§ **Exercise requirements**
Please edit the items starting with the line that contains "Image resolution: width=366" and going on through the line that contains "Click Print-F6 to", replacing "voucher" with "receipt" and leaving everything else unchanged.
-- BEGIN Source material --
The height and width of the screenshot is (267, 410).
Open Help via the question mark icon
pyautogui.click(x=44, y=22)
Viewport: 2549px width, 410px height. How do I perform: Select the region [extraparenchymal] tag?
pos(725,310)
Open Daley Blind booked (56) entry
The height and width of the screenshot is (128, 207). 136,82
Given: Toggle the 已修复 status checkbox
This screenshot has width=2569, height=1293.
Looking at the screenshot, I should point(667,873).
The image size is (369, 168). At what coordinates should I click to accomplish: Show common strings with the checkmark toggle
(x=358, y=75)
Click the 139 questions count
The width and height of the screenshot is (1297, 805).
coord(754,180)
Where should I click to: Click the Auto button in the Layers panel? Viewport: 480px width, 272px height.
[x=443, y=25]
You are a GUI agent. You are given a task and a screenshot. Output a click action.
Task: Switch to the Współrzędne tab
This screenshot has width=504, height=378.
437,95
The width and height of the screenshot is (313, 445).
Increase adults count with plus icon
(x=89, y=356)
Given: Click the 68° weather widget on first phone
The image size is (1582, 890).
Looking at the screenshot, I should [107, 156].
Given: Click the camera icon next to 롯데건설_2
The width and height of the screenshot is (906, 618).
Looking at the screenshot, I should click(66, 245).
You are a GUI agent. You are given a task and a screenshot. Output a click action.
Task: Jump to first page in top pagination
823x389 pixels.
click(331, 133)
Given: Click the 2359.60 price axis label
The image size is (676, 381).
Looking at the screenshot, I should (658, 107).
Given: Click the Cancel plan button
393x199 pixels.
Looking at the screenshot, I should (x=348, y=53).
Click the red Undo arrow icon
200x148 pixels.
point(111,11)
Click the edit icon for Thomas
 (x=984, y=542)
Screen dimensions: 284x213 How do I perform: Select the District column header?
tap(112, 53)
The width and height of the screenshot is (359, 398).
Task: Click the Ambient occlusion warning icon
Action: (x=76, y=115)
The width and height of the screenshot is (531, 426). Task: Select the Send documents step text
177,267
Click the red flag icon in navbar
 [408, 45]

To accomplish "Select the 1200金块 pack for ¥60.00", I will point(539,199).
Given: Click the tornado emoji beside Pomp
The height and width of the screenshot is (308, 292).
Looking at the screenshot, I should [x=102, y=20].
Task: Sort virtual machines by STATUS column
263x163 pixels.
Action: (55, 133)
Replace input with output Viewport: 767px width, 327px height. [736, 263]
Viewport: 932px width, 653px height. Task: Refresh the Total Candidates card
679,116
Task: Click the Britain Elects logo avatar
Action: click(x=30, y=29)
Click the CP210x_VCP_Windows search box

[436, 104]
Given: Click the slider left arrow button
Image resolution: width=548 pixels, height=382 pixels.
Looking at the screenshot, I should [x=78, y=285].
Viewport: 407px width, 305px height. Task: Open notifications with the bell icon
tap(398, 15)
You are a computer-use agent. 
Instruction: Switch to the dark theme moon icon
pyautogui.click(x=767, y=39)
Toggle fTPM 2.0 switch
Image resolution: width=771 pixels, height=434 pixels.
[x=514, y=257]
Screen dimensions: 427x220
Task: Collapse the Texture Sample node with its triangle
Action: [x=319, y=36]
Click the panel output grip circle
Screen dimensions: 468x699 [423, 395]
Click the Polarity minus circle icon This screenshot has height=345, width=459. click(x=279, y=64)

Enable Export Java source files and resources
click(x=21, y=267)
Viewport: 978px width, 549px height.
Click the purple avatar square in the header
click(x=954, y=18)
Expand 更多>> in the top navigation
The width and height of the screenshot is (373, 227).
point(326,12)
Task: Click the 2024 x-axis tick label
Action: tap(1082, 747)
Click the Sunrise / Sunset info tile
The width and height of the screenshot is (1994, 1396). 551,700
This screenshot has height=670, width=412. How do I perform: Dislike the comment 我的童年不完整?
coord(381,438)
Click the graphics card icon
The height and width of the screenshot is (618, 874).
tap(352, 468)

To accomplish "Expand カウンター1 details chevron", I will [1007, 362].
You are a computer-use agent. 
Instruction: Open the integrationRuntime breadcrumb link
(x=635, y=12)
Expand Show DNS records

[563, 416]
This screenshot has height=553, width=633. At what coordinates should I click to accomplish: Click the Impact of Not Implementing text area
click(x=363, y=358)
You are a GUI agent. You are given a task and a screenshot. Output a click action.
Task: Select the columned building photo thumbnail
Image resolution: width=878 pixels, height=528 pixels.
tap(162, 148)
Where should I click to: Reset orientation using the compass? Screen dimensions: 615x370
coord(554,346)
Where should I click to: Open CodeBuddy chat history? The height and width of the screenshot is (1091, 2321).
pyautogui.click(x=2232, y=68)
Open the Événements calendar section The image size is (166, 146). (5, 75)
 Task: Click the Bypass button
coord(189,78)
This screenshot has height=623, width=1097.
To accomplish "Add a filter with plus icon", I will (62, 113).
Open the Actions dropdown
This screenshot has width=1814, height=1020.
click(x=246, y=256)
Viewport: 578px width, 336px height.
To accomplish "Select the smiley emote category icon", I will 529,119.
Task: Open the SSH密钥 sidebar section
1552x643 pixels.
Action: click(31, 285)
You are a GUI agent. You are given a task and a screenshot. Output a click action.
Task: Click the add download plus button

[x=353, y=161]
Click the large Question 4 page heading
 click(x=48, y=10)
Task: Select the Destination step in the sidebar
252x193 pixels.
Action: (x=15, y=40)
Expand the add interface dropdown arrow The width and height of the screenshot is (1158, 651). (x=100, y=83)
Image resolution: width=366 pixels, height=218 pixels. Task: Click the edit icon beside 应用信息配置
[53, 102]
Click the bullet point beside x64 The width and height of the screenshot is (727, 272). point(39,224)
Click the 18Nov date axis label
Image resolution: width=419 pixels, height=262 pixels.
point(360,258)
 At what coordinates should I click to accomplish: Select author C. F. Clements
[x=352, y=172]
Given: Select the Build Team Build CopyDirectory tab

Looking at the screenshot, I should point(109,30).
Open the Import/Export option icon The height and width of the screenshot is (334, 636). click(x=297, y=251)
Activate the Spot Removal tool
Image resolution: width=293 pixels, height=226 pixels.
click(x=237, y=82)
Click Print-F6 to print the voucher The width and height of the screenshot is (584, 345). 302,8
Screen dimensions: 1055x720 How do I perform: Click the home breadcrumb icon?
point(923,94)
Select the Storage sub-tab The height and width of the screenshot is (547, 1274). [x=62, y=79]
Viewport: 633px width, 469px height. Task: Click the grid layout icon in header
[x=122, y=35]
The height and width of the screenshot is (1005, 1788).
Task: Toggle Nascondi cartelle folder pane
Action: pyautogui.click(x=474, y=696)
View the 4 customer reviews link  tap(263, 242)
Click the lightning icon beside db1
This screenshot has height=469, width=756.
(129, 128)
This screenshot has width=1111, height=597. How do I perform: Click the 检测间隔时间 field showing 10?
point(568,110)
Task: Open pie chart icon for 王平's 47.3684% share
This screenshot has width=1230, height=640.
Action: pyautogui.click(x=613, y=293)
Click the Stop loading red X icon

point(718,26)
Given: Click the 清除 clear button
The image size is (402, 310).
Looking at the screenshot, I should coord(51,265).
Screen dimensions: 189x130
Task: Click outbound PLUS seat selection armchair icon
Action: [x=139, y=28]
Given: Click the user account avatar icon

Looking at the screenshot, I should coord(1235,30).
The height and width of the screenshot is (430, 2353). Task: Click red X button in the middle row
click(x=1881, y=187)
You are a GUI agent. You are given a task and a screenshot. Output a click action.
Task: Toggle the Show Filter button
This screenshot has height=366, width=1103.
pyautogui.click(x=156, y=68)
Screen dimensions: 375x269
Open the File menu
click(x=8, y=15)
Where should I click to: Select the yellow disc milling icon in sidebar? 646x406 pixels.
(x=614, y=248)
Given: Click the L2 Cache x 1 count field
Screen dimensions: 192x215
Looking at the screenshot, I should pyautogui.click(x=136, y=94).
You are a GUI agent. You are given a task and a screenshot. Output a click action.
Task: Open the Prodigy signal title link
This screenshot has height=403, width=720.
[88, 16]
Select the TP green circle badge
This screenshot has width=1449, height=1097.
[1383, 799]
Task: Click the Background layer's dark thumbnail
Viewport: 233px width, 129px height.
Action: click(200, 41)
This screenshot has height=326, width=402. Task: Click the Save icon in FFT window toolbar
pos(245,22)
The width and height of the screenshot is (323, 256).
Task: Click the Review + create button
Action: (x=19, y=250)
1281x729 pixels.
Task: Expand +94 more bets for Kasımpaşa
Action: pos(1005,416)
-- END Source material --
§ **Reply**
Image resolution: width=366 pixels, height=218 pixels. Task: Click the edit icon beside 应用信息配置
[53, 102]
Click the bullet point beside x64 The width and height of the screenshot is (727, 272). point(39,224)
Click the 18Nov date axis label
Image resolution: width=419 pixels, height=262 pixels.
point(360,258)
 At what coordinates should I click to accomplish: Select author C. F. Clements
[x=352, y=172]
Given: Select the Build Team Build CopyDirectory tab

Looking at the screenshot, I should point(109,30).
Open the Import/Export option icon The height and width of the screenshot is (334, 636). click(x=297, y=251)
Activate the Spot Removal tool
Image resolution: width=293 pixels, height=226 pixels.
click(x=237, y=82)
Click Print-F6 to print the receipt The width and height of the screenshot is (584, 345). 302,8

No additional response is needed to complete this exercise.